"Le combat contre le cancer attendra..." : le "slop", nouveau mal nécessaire de l'IA
"Le combat contre le cancer attendra". C’est la remarque ironique qui circule depuis la mise en ligne de Sora 2, la semaine dernière, par OpenAI (seulement aux Etats-Unis pour le moment). La toile s’amuse du contraste : le créateur de ChatGPT, travaillant à une intelligence artificielle "pour le bien de l’humanité", offre plutôt un espace où s’entassent des vidéos sans valeur éducative ni esthétique. Du pur "slop", un terme anglais désignant une substance visqueuse désagréable ; du déchet. Comme une série d’images représentant Jésus en forme de crevette, une vidéo d’un chien dans l’espace avalant des balles de tennis, ou un tas de pastilles bizarroïdes psychédéliques.
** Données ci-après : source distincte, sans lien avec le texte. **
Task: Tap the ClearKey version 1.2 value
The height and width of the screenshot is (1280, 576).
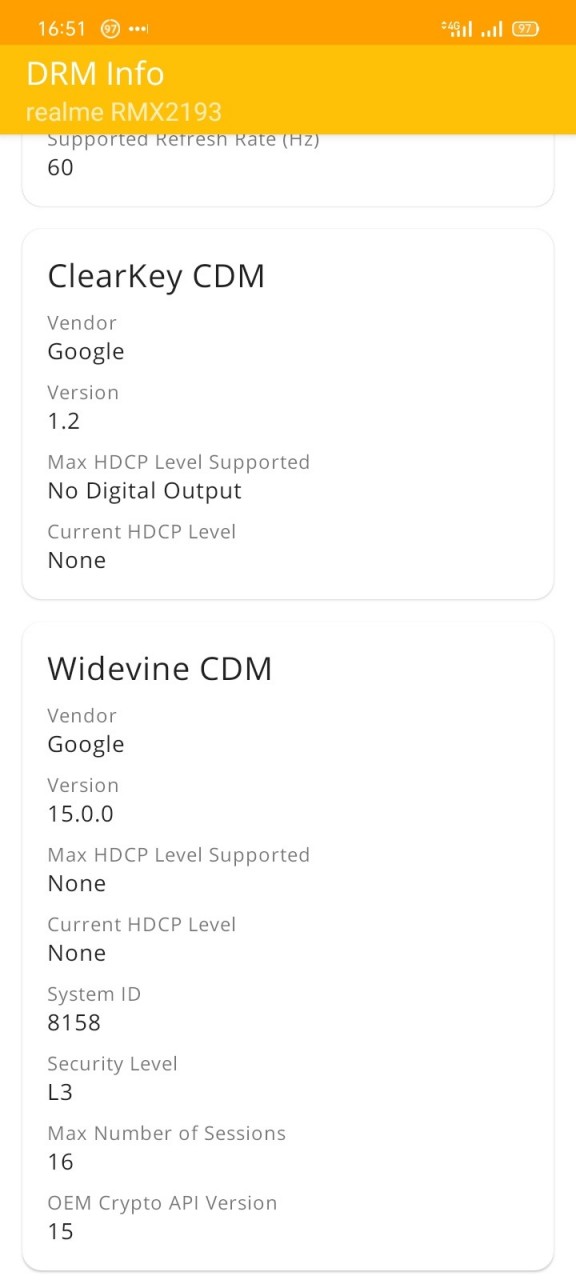Action: (x=63, y=421)
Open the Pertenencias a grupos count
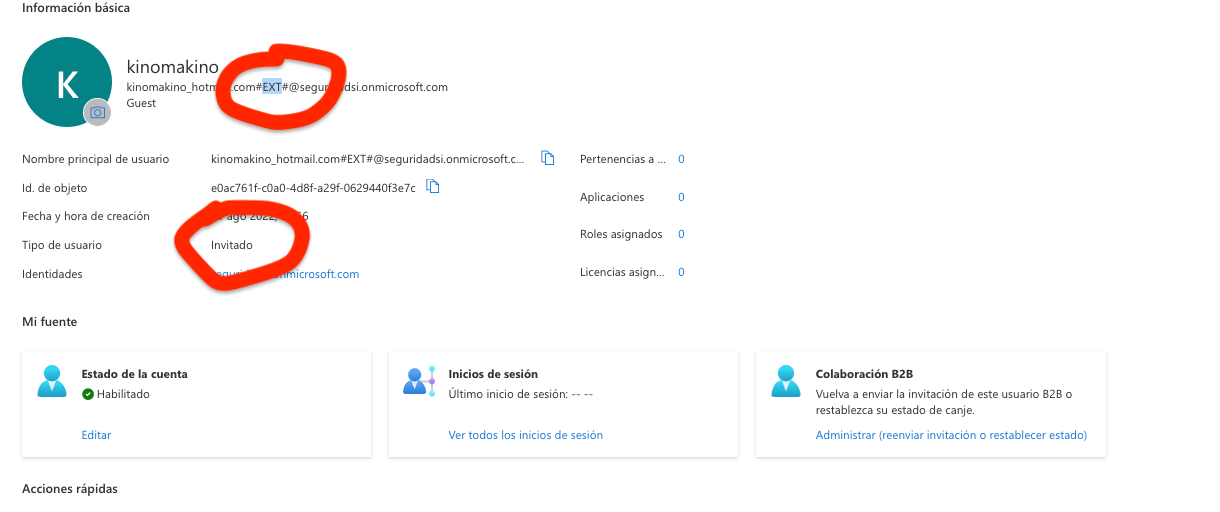The image size is (1220, 512). [x=681, y=159]
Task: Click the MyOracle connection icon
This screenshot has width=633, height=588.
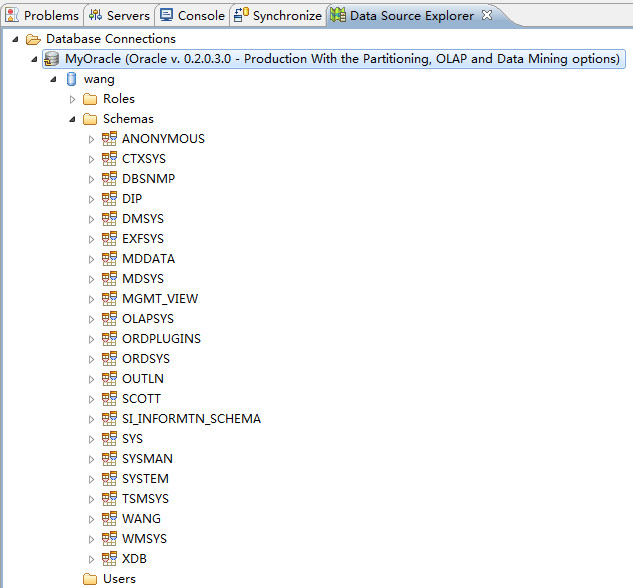Action: coord(52,59)
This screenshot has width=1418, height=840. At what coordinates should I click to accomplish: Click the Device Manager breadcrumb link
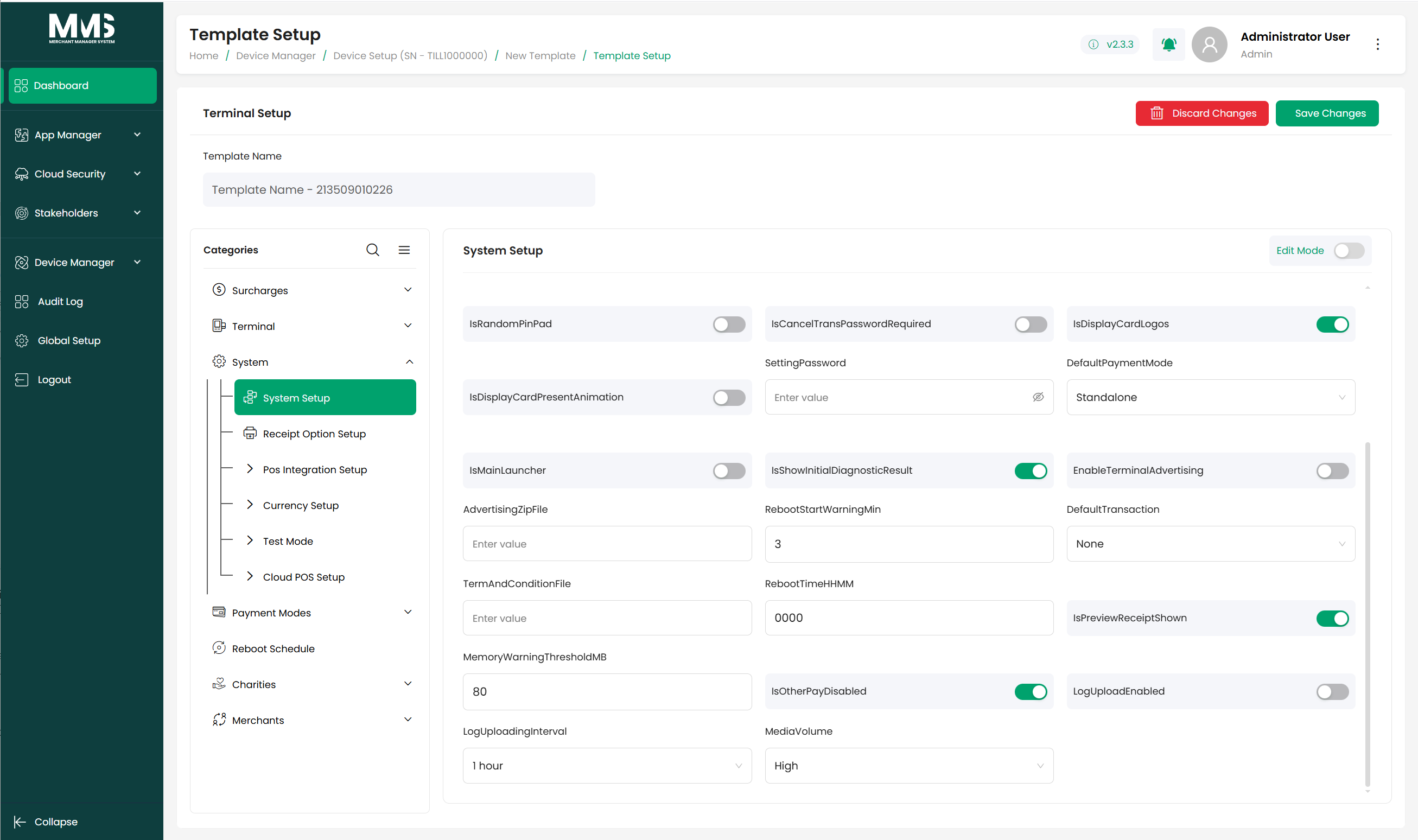[276, 56]
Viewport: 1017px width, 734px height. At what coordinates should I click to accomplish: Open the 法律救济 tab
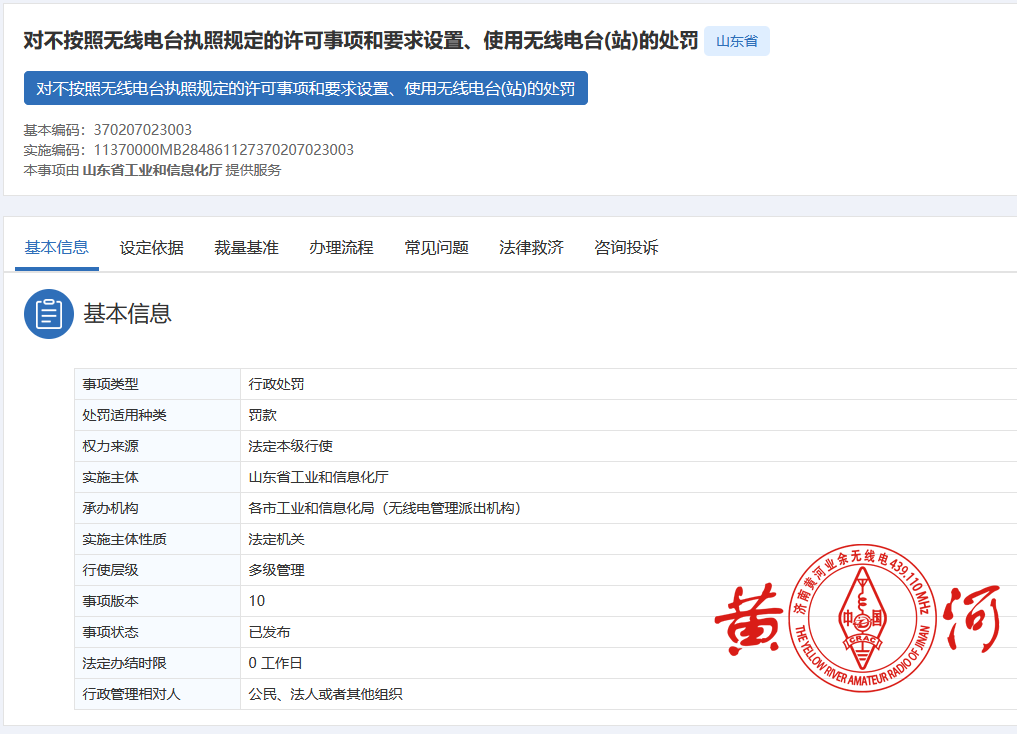point(531,248)
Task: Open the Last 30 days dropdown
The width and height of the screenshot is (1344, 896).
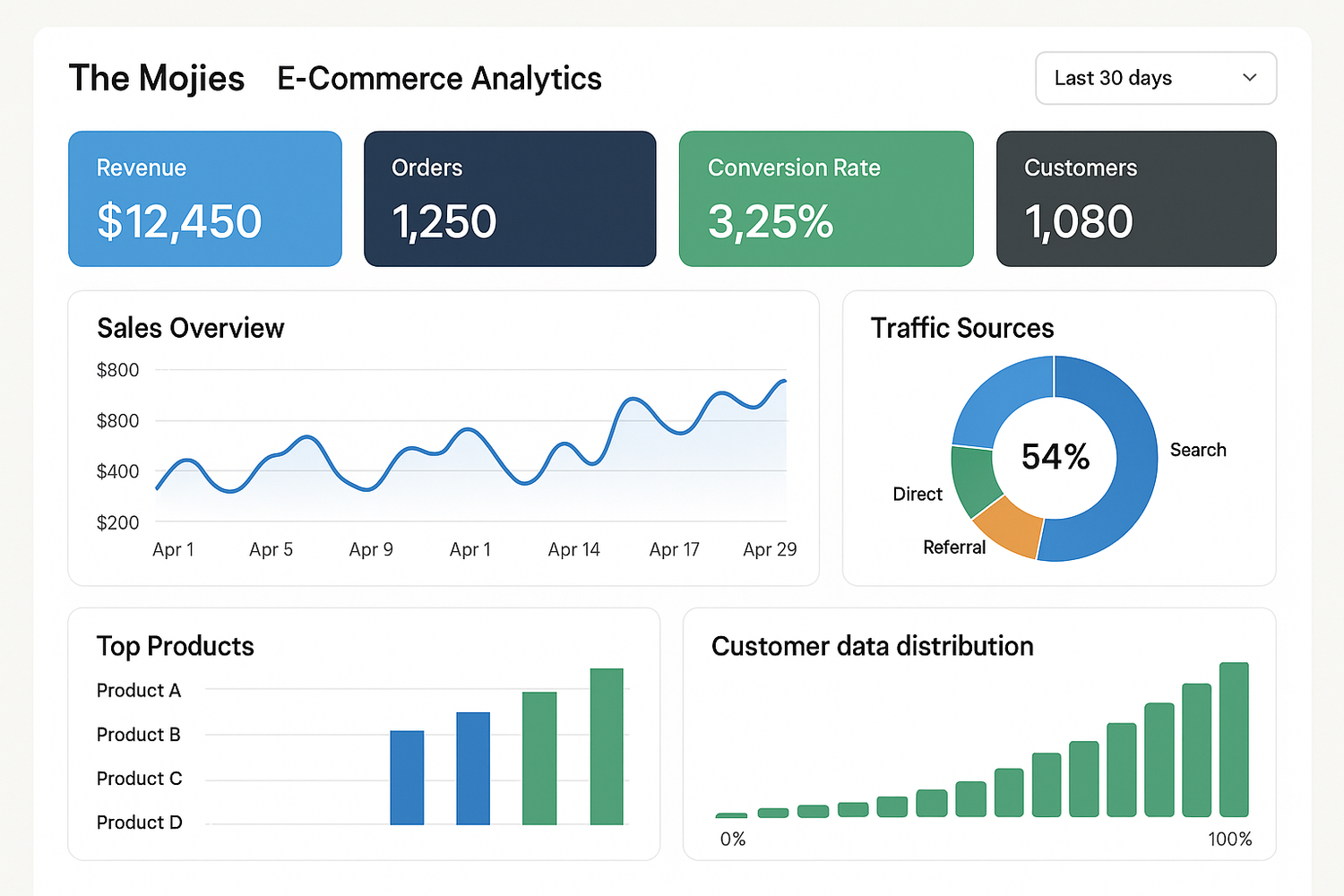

Pourquoi du "slop" ? Parce que Sam Altman a besoin d’argent. Son entreprise multiplie les accords à plusieurs centaines de milliards de dollars afin de financer ses infrastructures IA. Et ce, sans être rentable pour le moment. "Nous avons besoin de capitaux pour construire une IA capable de faire de la science", a admis Altman sur X. Le "slop" pourrait l’y aider. Avec un algorithme taillé pour repérer les contenus hypnotisants, Sora 2 pourrait se transformer en puissante machine publicitaire. Signe que l’idée est bonne, des concurrents y songent aussi. Meta a récemment lancé une initiative similaire, avec Vibes. YouTube et TikTok sont eux aussi, déjà infestés de "slop". Rien de nouveau, certes : ces plateformes vivent déjà de l’économie de l’attention en ligne. Mais en exploitant encore des contenus humains - parfois riches et intéressants. Le "slop", facile à créer, infiniment plus pauvre, est juste le dernier avatar de cette mécanique. Le "boss final" du jeu.
L'impact des réseaux sociaux
Un mal temporaire et nécessaire ? Altman demande qu’on le croie sur parole. Ce qui en rappelle d’autres, dans la Big Tech. Elon Musk compte rendre le voyage sur Mars possible, une aventure scientifique et humaine incroyable. En attendant, il agite l’extrême droite européenne et déstabilise les démocraties occidentales. Mark Zuckerberg assure quant à lui "façonner l’avenir des relations humaines" est-il écrit sur le site de Meta.
Mais l’impact de ses réseaux, notamment sur les adolescents, inquiète. Ainsi Altman aimerait un jour aider à guérir le cancer grâce à l’IA. En attendant, il a besoin que vous regardiez du "slop". Des vidéos superflues, piétinant parfois le droit d’auteur, et vraisemblablement catastrophiques pour le débat public au vu de la quantité de deepfakes et autres fake news envisageables avec. Dans la tech, il y a les rêves fous des milliardaires. Et la réalité, souvent décevante.